They climbed the stairs and stepped onto the second floor. It looked more or less the same as the first floor with more of the strange, creepy figures working away silently and mindlessly at the screens in front of them. The work on their screens looked a little more complex than those on the previous floor. Still, it was unnatural to Harry how the only sound in the room was the endless typing. The endless small clicking of buttons, joining together in a chorus of noise that invaded Harry's head and sent a shiver down his spine. He followed Death, once more looking straight in front of him and nowhere else.
At the end of the long room was yet another single door which had a staircase leading to the third floor. Once more, Harry and Death climbed up, and once more they saw the strange faceless creatures typing away for eternity on the third floor.
Harry steeled himself for the same as they entered the fourth floor, only to stop. It was the same layout of cubicles, however instead of typing, there was silence. No, that was a lie Harry realized as he stopped and focused his eyes. There was a hum, a low electronic hum coming from every single cubicle. Harry glanced at Death, who did not stop or slowed and decided to risk looking into a nearby cubicle.
It was filled with the strange humanoid creature, dressed in the same business suit Harry saw countless times. However, it looked less white, or at least less drained than the others. Its skin held very little color, only a hint, but Harry's attention immediately went to the creature's face. It had eyes. Two large eyes that stared unblinking, too big to be human but too small to be anything else. The eyes stared at the screen, which was larger than the other screens down below as its hands worked on turning knobs all around it. Harry looked at the screen and frowned. On the screen was a woman dressed in what was clearly hippie clothes from the 1960s. She was walking around, dancing to music Harry could not hear. She kept moving around and dancing—and then the creature turned several knobs and the screen changed instantly. Instead of the woman now, the screen now showed a man with one hand on a book while he held his other hand up, talking. More knobs were turned, and Harry gasped.
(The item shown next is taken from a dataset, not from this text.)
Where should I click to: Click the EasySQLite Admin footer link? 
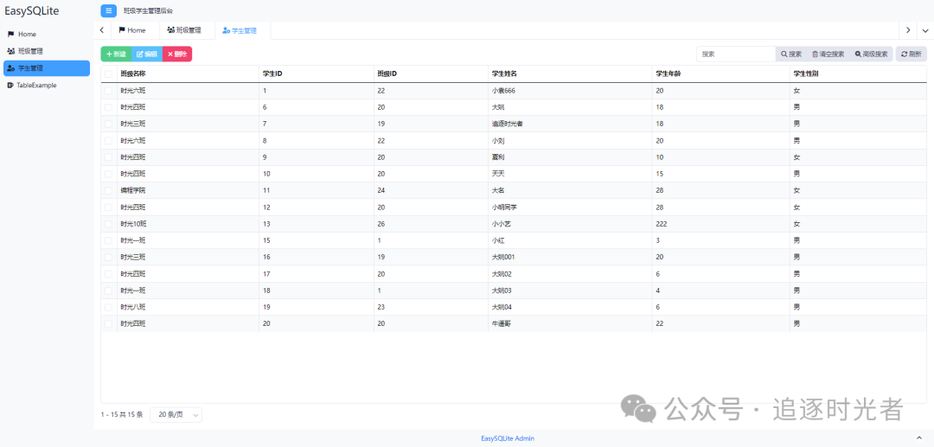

He saw Hermione. Hermione Granger, clearly several years older than last he saw her, sitting behind an impressive looking desk which held the Minister of Magic's sigil. The door opened and Harry almost cried as he saw an older Ron walk in. Hermione stood up immediately and the two hugged, giving a little kiss, before both sitting around the desk, Ron putting a basket on top of it and started pulling out food. Hermione's face grew annoyed and Harry couldn't help but give a sad chuckle as he could just imagine how she would scold Ron.
"Harry Potter, you are lagging behind."
Harry forced himself from the screen and wiped away his tears to see Death standing by the door. "What floor is this?" He asked, "I saw—"
"The flow of time," Death said. "The screens show events happening, the everyday life of existence, and what can be. Nothing else."
"Then, they get married? My friends," Harry said hopefully.
"Does it truly matter? Their lives go on, and Time has her fun, but no matter what happens everyone comes to me in the end," Death chuckled gravely. "You are just having an honored visit. Now come along, we are still far from her."
Harry nodded and followed as Death led on, glancing every now and again at the cubicles, making sure to look only at the screens and not the creatures watching them. He expected that the next floor would be the same. Silence except for the humming of the screens as the eyed creatures switched from one event to the next. He was right and moved quickly with Death to the sixth floor, where Harry stopped once more.
There was noise. Actual noise coming from the cubicles! Harry immediately went to the nearest cubicle to see that the set up was the same as the previous two floors. The creatures, however, now looked slightly flushed with skin tones. Still deathly pale, yes, however, Harry could see that the creature in front of him, if it ever were human, once had bronze skin. Like the previous floor, the creature had eyes that were too big for Harry's liking, however now Harry stared at the sides of the head, where two ears jot out just as deathly pale as the rest of the body. It continued to move the knobs around it endlessly as time played out on the screen.
Harry found himself staring at the screen as well, watching what was happening.
Two men were arguing, screaming at each other at the top of their lungs. Harry could feel the tension from them radiate from the screen. Their language got louder and coarse until suddenly one man pulled out a gun and Harry jumped at the sound of the gunshot. "No!" Harry yelled, "We have to help him!" But the creature next to him did not react. It just watched as the gunman stared at what he did and screamed in shock before putting the gun on himself. "No!"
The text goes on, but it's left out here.